> Dataset entries
......

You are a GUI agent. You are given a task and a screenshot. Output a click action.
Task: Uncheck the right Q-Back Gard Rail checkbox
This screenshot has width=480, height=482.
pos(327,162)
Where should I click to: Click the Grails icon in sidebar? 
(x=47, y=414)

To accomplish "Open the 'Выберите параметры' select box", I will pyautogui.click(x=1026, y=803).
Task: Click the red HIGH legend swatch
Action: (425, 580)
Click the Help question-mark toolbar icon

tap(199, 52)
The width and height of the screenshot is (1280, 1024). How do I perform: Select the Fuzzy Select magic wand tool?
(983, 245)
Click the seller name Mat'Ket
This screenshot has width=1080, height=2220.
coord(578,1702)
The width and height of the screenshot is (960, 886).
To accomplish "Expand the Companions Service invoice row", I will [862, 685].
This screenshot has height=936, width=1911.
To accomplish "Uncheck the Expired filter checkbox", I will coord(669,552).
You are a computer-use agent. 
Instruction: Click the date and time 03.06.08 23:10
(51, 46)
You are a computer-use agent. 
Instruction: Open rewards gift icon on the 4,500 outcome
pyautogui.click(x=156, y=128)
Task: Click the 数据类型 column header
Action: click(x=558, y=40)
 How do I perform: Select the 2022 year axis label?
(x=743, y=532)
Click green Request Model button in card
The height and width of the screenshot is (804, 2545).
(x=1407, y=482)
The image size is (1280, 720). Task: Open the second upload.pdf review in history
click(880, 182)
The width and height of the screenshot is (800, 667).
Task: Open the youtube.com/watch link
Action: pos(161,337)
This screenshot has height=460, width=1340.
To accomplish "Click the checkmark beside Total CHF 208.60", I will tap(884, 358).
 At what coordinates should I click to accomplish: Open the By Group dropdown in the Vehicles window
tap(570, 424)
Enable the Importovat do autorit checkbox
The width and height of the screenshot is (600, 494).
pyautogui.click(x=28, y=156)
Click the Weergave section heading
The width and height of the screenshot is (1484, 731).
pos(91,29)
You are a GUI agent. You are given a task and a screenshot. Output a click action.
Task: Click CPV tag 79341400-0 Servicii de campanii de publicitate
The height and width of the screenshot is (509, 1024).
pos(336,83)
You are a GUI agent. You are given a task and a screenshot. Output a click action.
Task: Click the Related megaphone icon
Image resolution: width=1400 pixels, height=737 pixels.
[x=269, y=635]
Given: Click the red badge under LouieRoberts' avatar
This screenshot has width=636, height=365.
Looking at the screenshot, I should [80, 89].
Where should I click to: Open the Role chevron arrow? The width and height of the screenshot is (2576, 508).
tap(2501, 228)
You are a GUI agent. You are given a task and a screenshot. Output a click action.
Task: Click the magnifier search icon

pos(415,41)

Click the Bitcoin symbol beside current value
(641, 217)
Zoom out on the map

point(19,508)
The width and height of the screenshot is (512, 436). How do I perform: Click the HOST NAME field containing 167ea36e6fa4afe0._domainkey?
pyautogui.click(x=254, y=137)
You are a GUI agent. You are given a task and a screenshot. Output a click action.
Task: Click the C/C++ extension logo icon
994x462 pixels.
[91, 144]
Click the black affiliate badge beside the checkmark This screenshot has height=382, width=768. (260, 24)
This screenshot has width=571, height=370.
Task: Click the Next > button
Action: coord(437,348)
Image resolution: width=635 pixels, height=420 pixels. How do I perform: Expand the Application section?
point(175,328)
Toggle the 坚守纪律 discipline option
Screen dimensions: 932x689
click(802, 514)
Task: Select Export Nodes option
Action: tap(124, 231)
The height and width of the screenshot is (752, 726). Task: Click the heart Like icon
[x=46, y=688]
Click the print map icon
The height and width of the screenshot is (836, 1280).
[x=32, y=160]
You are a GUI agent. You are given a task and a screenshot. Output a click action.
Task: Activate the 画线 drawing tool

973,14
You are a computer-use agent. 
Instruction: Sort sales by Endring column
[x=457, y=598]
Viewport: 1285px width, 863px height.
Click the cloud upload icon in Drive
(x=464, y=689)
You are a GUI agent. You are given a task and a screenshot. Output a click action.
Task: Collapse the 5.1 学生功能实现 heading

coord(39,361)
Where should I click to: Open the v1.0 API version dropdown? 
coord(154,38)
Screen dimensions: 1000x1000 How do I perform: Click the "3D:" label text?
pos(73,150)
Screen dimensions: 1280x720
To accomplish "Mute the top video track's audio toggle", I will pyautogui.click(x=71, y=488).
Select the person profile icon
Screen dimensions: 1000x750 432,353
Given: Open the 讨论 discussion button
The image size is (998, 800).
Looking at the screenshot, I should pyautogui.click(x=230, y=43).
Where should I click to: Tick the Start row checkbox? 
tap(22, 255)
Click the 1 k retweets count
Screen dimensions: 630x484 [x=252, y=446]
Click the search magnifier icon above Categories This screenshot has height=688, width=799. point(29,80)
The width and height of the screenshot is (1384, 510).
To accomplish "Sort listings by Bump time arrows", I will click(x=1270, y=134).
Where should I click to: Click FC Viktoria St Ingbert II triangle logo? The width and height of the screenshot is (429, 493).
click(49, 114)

......

> Action item
All lines above are to be transcribed exactly.

> Response to the exercise
You are a GUI agent. You are given a task and a screenshot. Output a click action.
Task: Uncheck the right Q-Back Gard Rail checkbox
This screenshot has width=480, height=482.
pos(327,162)
Where should I click to: Click the Grails icon in sidebar? 
(x=47, y=414)

To accomplish "Open the 'Выберите параметры' select box", I will pyautogui.click(x=1026, y=803).
Task: Click the red HIGH legend swatch
Action: (425, 580)
Click the Help question-mark toolbar icon

tap(199, 52)
The width and height of the screenshot is (1280, 1024). How do I perform: Select the Fuzzy Select magic wand tool?
(983, 245)
Click the seller name Mat'Ket
This screenshot has width=1080, height=2220.
coord(578,1702)
The width and height of the screenshot is (960, 886).
To accomplish "Expand the Companions Service invoice row", I will [862, 685].
This screenshot has height=936, width=1911.
To accomplish "Uncheck the Expired filter checkbox", I will coord(669,552).
You are a computer-use agent. 
Instruction: Click the date and time 03.06.08 23:10
(51, 46)
You are a computer-use agent. 
Instruction: Open rewards gift icon on the 4,500 outcome
pyautogui.click(x=156, y=128)
Task: Click the 数据类型 column header
Action: click(x=558, y=40)
 How do I perform: Select the 2022 year axis label?
(x=743, y=532)
Click green Request Model button in card
The height and width of the screenshot is (804, 2545).
(x=1407, y=482)
The image size is (1280, 720). Task: Open the second upload.pdf review in history
click(880, 182)
The width and height of the screenshot is (800, 667).
Task: Open the youtube.com/watch link
Action: pos(161,337)
This screenshot has height=460, width=1340.
To accomplish "Click the checkmark beside Total CHF 208.60", I will tap(884, 358).
 At what coordinates should I click to accomplish: Open the By Group dropdown in the Vehicles window
tap(570, 424)
Enable the Importovat do autorit checkbox
The width and height of the screenshot is (600, 494).
pyautogui.click(x=28, y=156)
Click the Weergave section heading
The width and height of the screenshot is (1484, 731).
pos(91,29)
You are a GUI agent. You are given a task and a screenshot. Output a click action.
Task: Click CPV tag 79341400-0 Servicii de campanii de publicitate
The height and width of the screenshot is (509, 1024).
pos(336,83)
You are a GUI agent. You are given a task and a screenshot. Output a click action.
Task: Click the Related megaphone icon
Image resolution: width=1400 pixels, height=737 pixels.
[x=269, y=635]
Given: Click the red badge under LouieRoberts' avatar
This screenshot has width=636, height=365.
Looking at the screenshot, I should [80, 89].
Where should I click to: Open the Role chevron arrow? The width and height of the screenshot is (2576, 508).
tap(2501, 228)
You are a GUI agent. You are given a task and a screenshot. Output a click action.
Task: Click the magnifier search icon

pos(415,41)

Click the Bitcoin symbol beside current value
(641, 217)
Zoom out on the map

point(19,508)
The width and height of the screenshot is (512, 436). How do I perform: Click the HOST NAME field containing 167ea36e6fa4afe0._domainkey?
pyautogui.click(x=254, y=137)
You are a GUI agent. You are given a task and a screenshot. Output a click action.
Task: Click the C/C++ extension logo icon
994x462 pixels.
[91, 144]
Click the black affiliate badge beside the checkmark This screenshot has height=382, width=768. (260, 24)
This screenshot has width=571, height=370.
Task: Click the Next > button
Action: coord(437,348)
Image resolution: width=635 pixels, height=420 pixels. How do I perform: Expand the Application section?
point(175,328)
Toggle the 坚守纪律 discipline option
Screen dimensions: 932x689
click(802, 514)
Task: Select Export Nodes option
Action: tap(124, 231)
The height and width of the screenshot is (752, 726). Task: Click the heart Like icon
[x=46, y=688]
Click the print map icon
The height and width of the screenshot is (836, 1280).
[x=32, y=160]
You are a GUI agent. You are given a task and a screenshot. Output a click action.
Task: Activate the 画线 drawing tool

973,14
You are a computer-use agent. 
Instruction: Sort sales by Endring column
[x=457, y=598]
Viewport: 1285px width, 863px height.
Click the cloud upload icon in Drive
(x=464, y=689)
You are a GUI agent. You are given a task and a screenshot. Output a click action.
Task: Collapse the 5.1 学生功能实现 heading

coord(39,361)
Where should I click to: Open the v1.0 API version dropdown? 
coord(154,38)
Screen dimensions: 1000x1000 How do I perform: Click the "3D:" label text?
pos(73,150)
Screen dimensions: 1280x720
To accomplish "Mute the top video track's audio toggle", I will pyautogui.click(x=71, y=488).
Select the person profile icon
Screen dimensions: 1000x750 432,353
Given: Open the 讨论 discussion button
The image size is (998, 800).
Looking at the screenshot, I should pyautogui.click(x=230, y=43).
Where should I click to: Tick the Start row checkbox? 
tap(22, 255)
Click the 1 k retweets count
Screen dimensions: 630x484 [x=252, y=446]
Click the search magnifier icon above Categories This screenshot has height=688, width=799. point(29,80)
The width and height of the screenshot is (1384, 510).
To accomplish "Sort listings by Bump time arrows", I will click(x=1270, y=134).
Where should I click to: Click FC Viktoria St Ingbert II triangle logo? The width and height of the screenshot is (429, 493).
click(49, 114)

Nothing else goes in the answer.